#### Document source:
━━━━━━━━━━━━━━━━━━━━━━━━━━━━━━

Martine Ravache : comprendre et décrypter les images photographiques

Stage Martine Ravache du 4 au 6 juillet 2012

On peut être acteur de la photographie sans être photographe. Le stage photo proposé par Martine Ravache aux rencontres d’Arles est l’un des seuls à ne pas mettre la pratique photographique  au centre de la formation. C’est le regard et l’échange sur les oeuvres qui sont privilégiés. Pas de grands discours théoriques mais une succession d’exercices qui affine notre perception. Pas de réponse unique mais un processus qui enclenche un questionnement.

De multiples reproductions envahissent les tables. A partir de ce chaos d’images, chaque participant est invité, à l’aide d’une consigne précise, à regarder, observer, comparer, classer, choisir, rejeter…Toutes les propositions sont reçues, écoutées, négociées, complétées. Mettre des mots sur nos impressions, sur nos sensations est la condition de l’échange entre nous. On voit mieux à plusieurs car on ne voit pas tous la même chose !

Stage Martine Ravache du 4 au 6 juillet 2012

Stage Martine Ravache du 4 au 6 juillet 2012

Dans un deuxième temps, aiguiser notre regard c’est aussi nous permettre de découvrir une oeuvre dans une perpective historique grâce à des repères essentiels comme l’utilisation de la couleur ou le rôle de la composition. Martine Ravache met son savoir d’historienne d’art au service de nos observations. Au fil des exercices nous découvrons de nombreux photographes, le fond de la bibliothèque de l’ENSP est un recours précieux:  Julia Margaret Cameron, Rineke Dijkstra, Saul Leiter, Helen Levitt, Bill Brandt …

Mais faire un stage à Arles, c’est aussi porter un regard sur la photographie d’aujourd’hui. Plusieurs visites et rencontres de photographes sont organisées.                                    Jean-Christophe Béchet est le premier à nous accueillir dans son exposition « Accidents ».

Jean-Chritophe Béchet le 5 juillet 2012

L’appareil photographique argentique est au choeur de son travail, le choix de l’outil est capital, il ne croit pas en sa neutralité. Il compare volontiers l’appareil photographique à un instrument de musique, c’est  l’outil de création du photographe. Préparer cette exposition a été pour lui l’occasion de revenir sur ses années de pratique afin de rechercher des photos imparfaites. Depuis ses débuts, il accueille avec intérêt les accidents liés à une mauvaise manipulation ou à un défaut de fonctionnement de l’appareil. Cette intrusion du hasard est  essentiel, elle permet une rencontre entre poésie et technique.

━━━━━━━━━━━━━━━━━━━━━━━━━━━━━━

#### Données affichées:
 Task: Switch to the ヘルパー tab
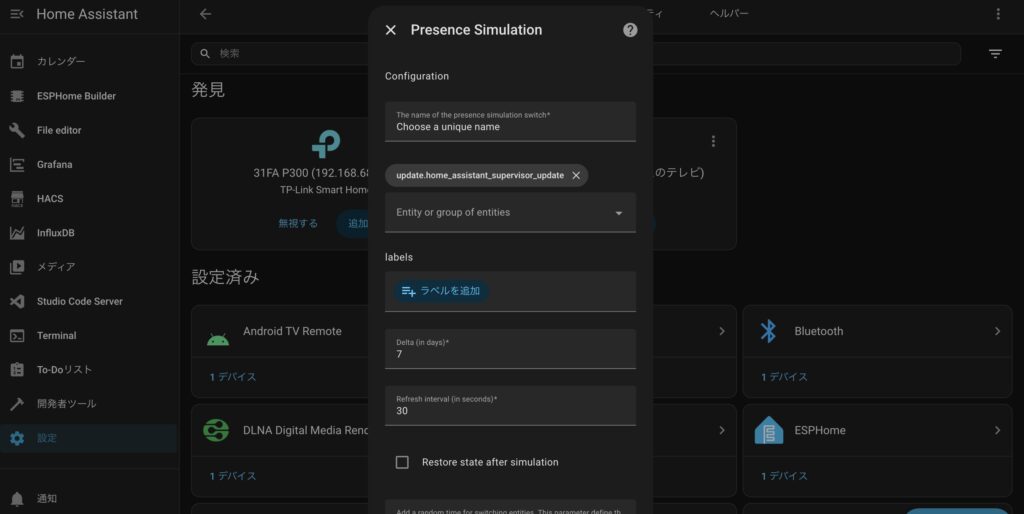tap(728, 14)
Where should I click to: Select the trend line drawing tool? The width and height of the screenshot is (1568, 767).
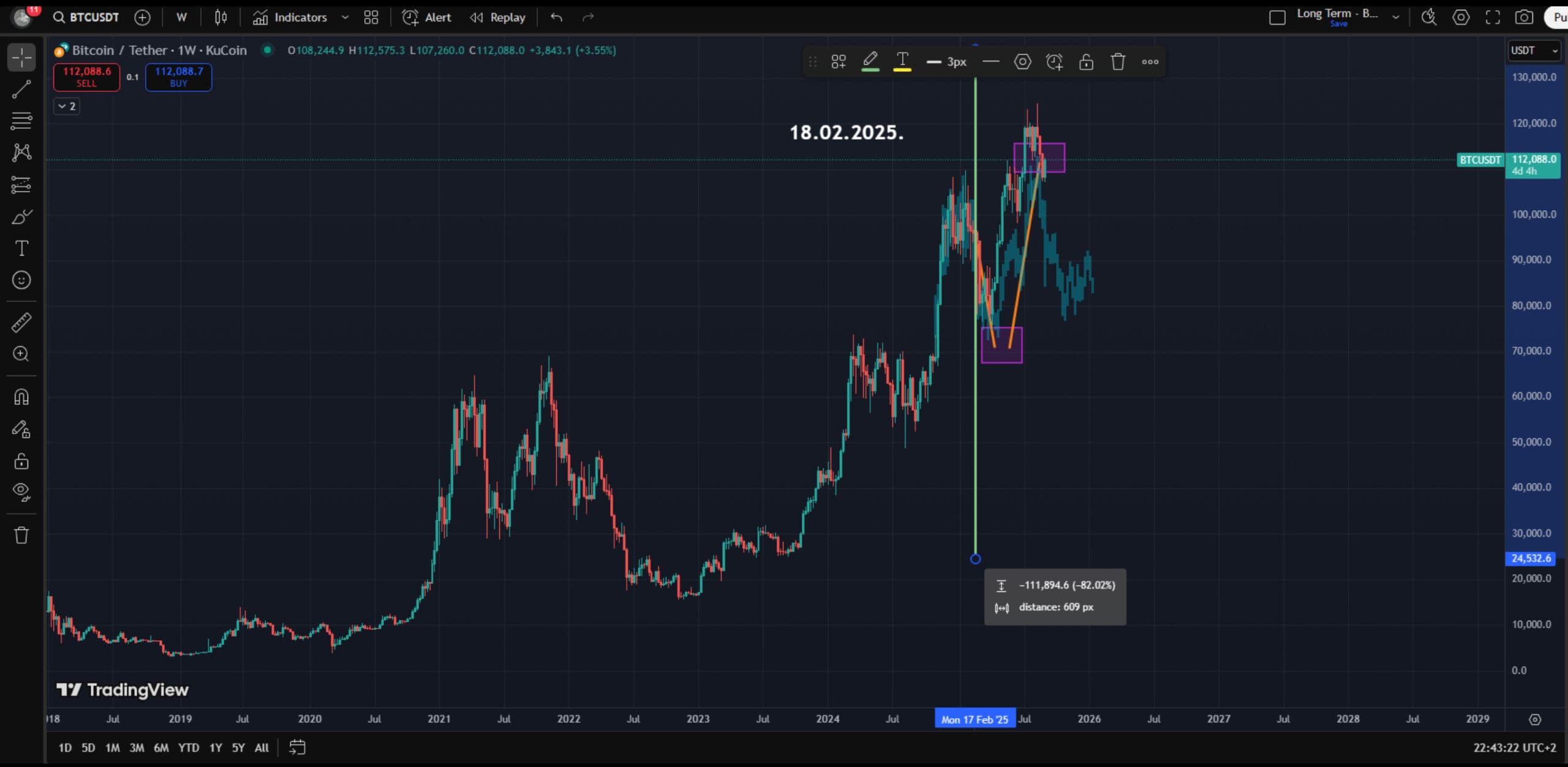[x=21, y=89]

━━━━━━━━━━━━━━━━━━━━━━━━━━━━━━

#### Actions à mener:
A) Renvoyez, s'il vous plaît, tout ce qui va de « L’appareil photographique argentique » jusqu'à « poésie et technique. » dans le compte rendu du stage.
B) D'après le compte rendu du stage, quel est le titre de l'exposition de Jean-Christophe Béchet ?
Vous n'aurez pas besoin des données.

#### Réponses par tâche:
A)
L’appareil photographique argentique est au choeur de son travail, le choix de l’outil est capital, il ne croit pas en sa neutralité. Il compare volontiers l’appareil photographique à un instrument de musique, c’est  l’outil de création du photographe. Préparer cette exposition a été pour lui l’occasion de revenir sur ses années de pratique afin de rechercher des photos imparfaites. Depuis ses débuts, il accueille avec intérêt les accidents liés à une mauvaise manipulation ou à un défaut de fonctionnement de l’appareil. Cette intrusion du hasard est  essentiel, elle permet une rencontre entre poésie et technique.

B) « Accidents »